BEGIN
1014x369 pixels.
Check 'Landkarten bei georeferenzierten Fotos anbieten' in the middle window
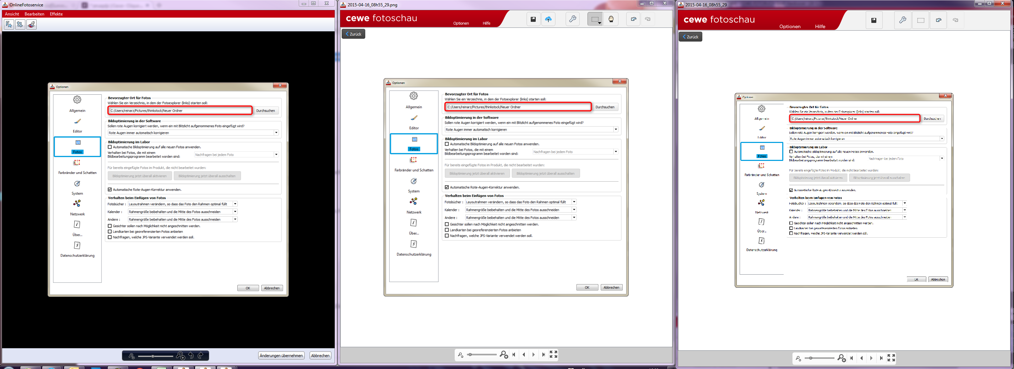pyautogui.click(x=447, y=230)
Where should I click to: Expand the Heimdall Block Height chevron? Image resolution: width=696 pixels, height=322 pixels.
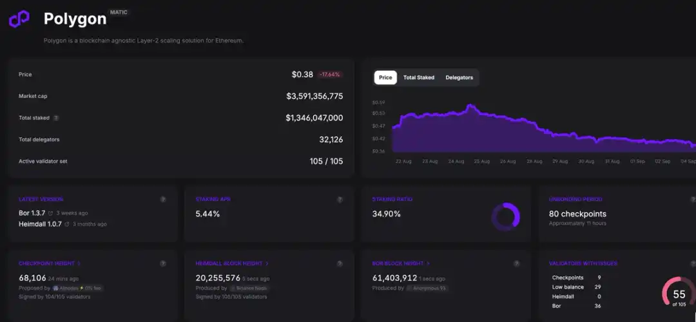pyautogui.click(x=267, y=263)

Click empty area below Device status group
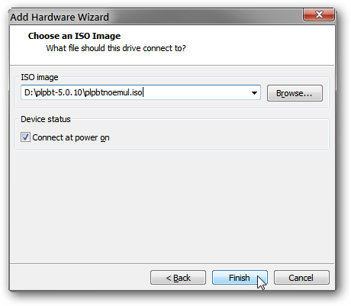click(172, 206)
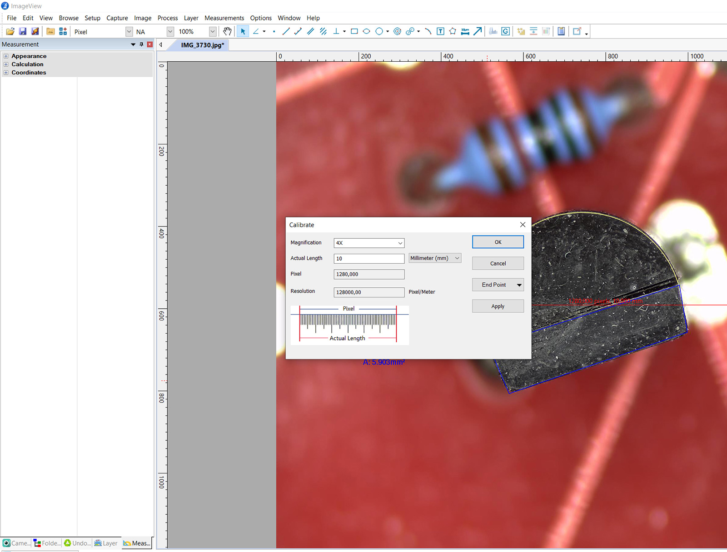This screenshot has width=727, height=552.
Task: Activate the text annotation tool
Action: [x=440, y=31]
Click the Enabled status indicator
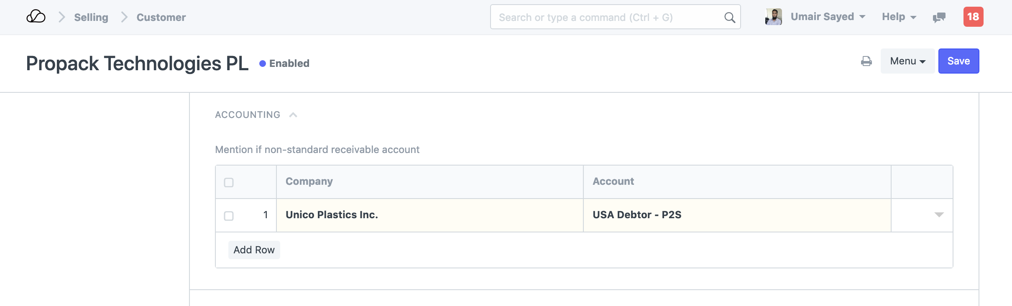 pos(284,64)
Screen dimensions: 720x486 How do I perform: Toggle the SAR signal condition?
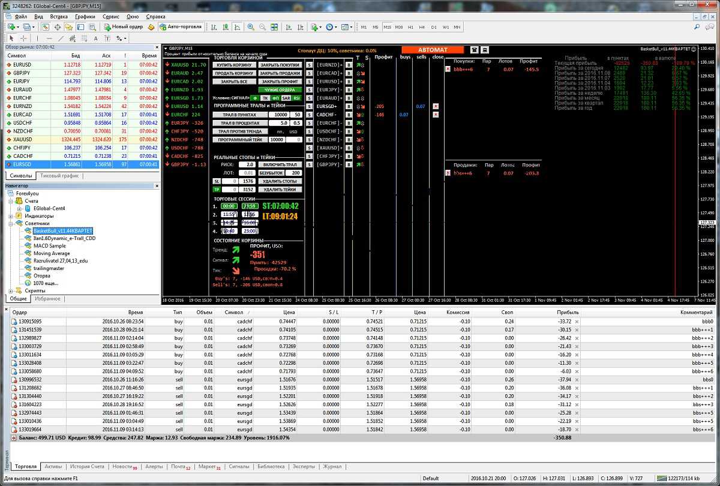pos(286,98)
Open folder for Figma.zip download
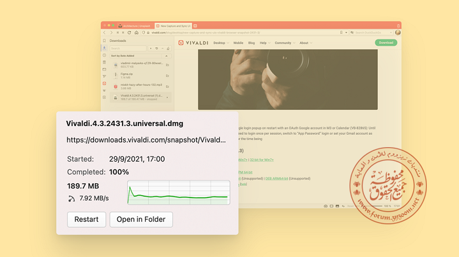 [x=167, y=76]
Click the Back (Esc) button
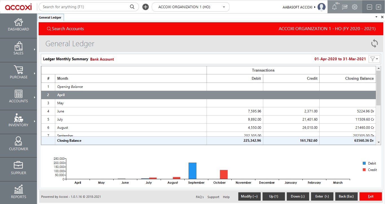This screenshot has width=385, height=204. pyautogui.click(x=346, y=196)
END
_What you should do_
Above are records with pictures; repeat the records exactly and leave the pictures out.

_Response_
1014x369 pixels.
Check 'Landkarten bei georeferenzierten Fotos anbieten' in the middle window
pyautogui.click(x=447, y=230)
Where should I click to: Expand the Heimdall Block Height chevron? Image resolution: width=696 pixels, height=322 pixels.
pyautogui.click(x=267, y=263)

Click empty area below Device status group
click(172, 206)
This screenshot has width=727, height=552.
Task: Activate the text annotation tool
Action: [x=440, y=31]
Click the Enabled status indicator
 pos(284,64)
Screen dimensions: 720x486 How do I perform: Toggle the SAR signal condition?
pos(286,98)
Open folder for Figma.zip download
 [x=167, y=76]
Click the Back (Esc) button
This screenshot has width=385, height=204. pyautogui.click(x=346, y=196)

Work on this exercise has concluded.